Identification of influential nodes in network of networks

Identification of influential nodes in network of networks

Meizhu Li School of Computer and Information Science, Southwest University, Chongqing 400715, China    Qi Zhang School of Computer and Information Science, Southwest University, Chongqing 400715, China    Qi Liu Center for Quantitative Sciences, Vanderbilt University School of Medicine, Nashville, TN 37232, USA Department of Biomedical Informatics, Vanderbilt University School of Medicine, Nashville, TN 37232, USA    Yong Deng ydeng@swu.edu.cn; prof.deng@hotmail.com School of Computer and Information Science, Southwest University, Chongqing 400715, China School of Automation, Northwestern Polytechnical University, Xian, Shaanxi 710072, China School of Engineering, Vanderbilt University, Nashville, TN, 37235, USA
July 3, 2019
Abstract

The network of networks(NON) research is focused on studying the properties of interdependent networks which is ubiquitous in the real world. Identifying the influential nodes in the network of networks is theoretical and practical significance. However, it is hard to describe the structure property of the NON based on traditional methods. In this paper, a new method is proposed to identify the influential nodes in the network of networks base on the evidence theory. The proposed method can fuse different kinds of relationship between the network components to constructed a comprehensive similarity network. The nodes which have a big value of similarity are the influential nodes in the NON. The experiment results illustrate that the proposed method is reasonable and significant.
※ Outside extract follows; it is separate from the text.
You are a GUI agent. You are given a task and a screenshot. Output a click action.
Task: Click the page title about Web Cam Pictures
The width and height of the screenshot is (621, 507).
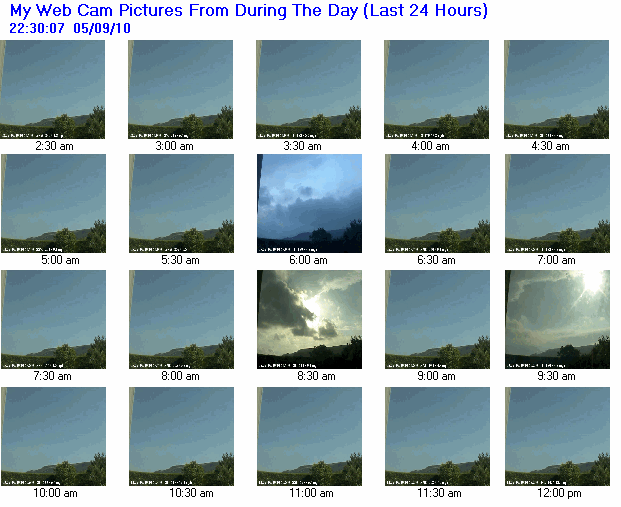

Network of networks, Evidence theory, Influential nodes
pacs:
89.20.-a, 05.10.-a, 02.50.-r, 02.10.-v
preprint: Physical Review Letters

I Introduction

Complex networks describe a wide range of systems in nature and society, it has been widely used in many fields Newman (2003); Newman et al. (2006); Watts and Strogatz (1998). In the real world, a large amount of systems can be described as the complex networks, such as the internet, airline routes, electric power grids and the protein interaction networks. The function of all these networks relies on the connectivity between the network components. However in the real world, numbers of networks have the property that the nodes of the network have different kinds of relationship based on different principles, such as the protein interaction networks and the cancer gene expression network Nicosia et al. (2013); Wang et al. (2014); Kenett et al. (2014). This kind of networks is called the network of networks (NON) Gao et al. (2011).

Compared to the traditional complex networks with single relationship, the network of networks is more difficult to illuminate the structure property of it Boccaletti et al. (2014); Battiston et al. (2014); Zhang et al. (2015). In the NON, identification of the influential nodes is theoretical and practical significance. In this paper, a new method is proposed to identify the influential nodes in the network of networks based on the evidence theory.

Dempster-Shafer theory of evidence Dempster (1967); Shafer (1976), is used to deal with uncertain information and has been widely used in many fields Bloch (1996); Cuzzolin (2008); Denœux (2011); Deng et al. (2011); Li et al. (2014). Here the combination rules of evidence theory are used to fuse the influence of each node in different single networks. The nodes which have a big value of similarity are the influential nodes in the NON. One of the advantages of the proposed method is that the more the type of the interrelation between networks components is, the more accurate the results are.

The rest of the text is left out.